Whether we conversed for three minutes or three hours, phone calls with my state policeman rocked.
I normally let him do the majority of the speaking; his voice is very sultry, I felt I could take it in for-just-ever. Besides, the less I said the more he revealed. From the tidbits to the importants, Tony had become my Lamborghini on the information superhighway.
Occasionally he’d make me laugh, and he never failed to note, with pride, that he’d managed to do so. It was adorable how he seemed to thrive on pleasing me. At the end of every call, Tony, sweet guy that he is, would politely thank me for chatting with him.
Somewhere along the line, the clever fellow purchased a Sprint cellular, telling me it was because we’d be able to confer extensively without draining all of our minutes since that provider has unlimited cell-to-cell contact and I already had service with them.

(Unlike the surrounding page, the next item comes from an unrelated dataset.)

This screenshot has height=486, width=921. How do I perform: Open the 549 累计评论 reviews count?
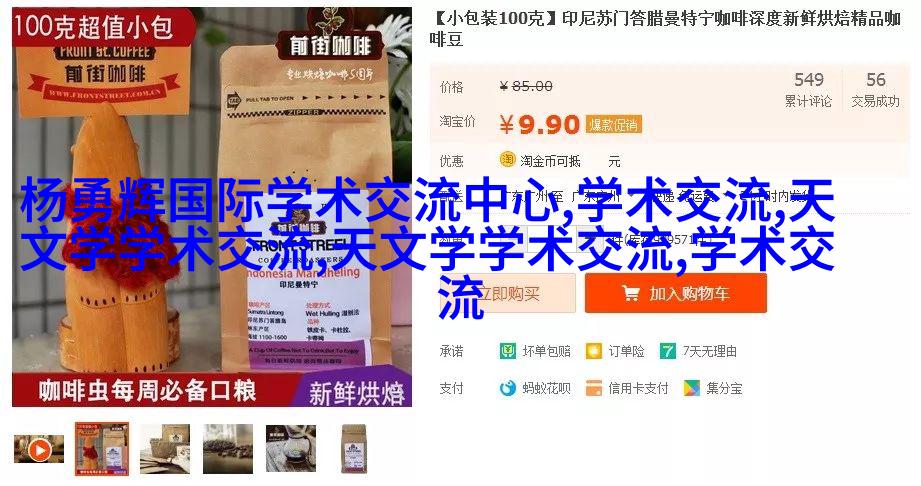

After a couple of my accidentally pocket dialing him on his new toy, the hot cop found an app to block my number from audibly ringing and another to hide from his live-in girlfriend our eventual continuous texting -- hundreds of messages transferred daily and often throughout the night, too. He also covered up by sending a lot from his email to my number.
Being I was, as they say, “free, White, and 21,” and doing nothing wrong, I didn’t have to worry about concealing such activities from anyone I was supposed to be in a committed relationship with. When detectives with the Charlottesville Police Department illegally seized my property, then sent it to multiple other Law Enforcement agencies, there were numerous, uhm, rather racy exchanges between Tony and me for officers to read.
On the morning of July 8, 2010, during a call with Tony, I’d been complaining about a faulty charger and the problems I was having with my at-the-time Rumor2 because of it. Plus I’d lost my back-up. Ever-helpful, Tony posited a potential solution: try a mini USB cable instead. One of our next emails picked up where our gabbing left off.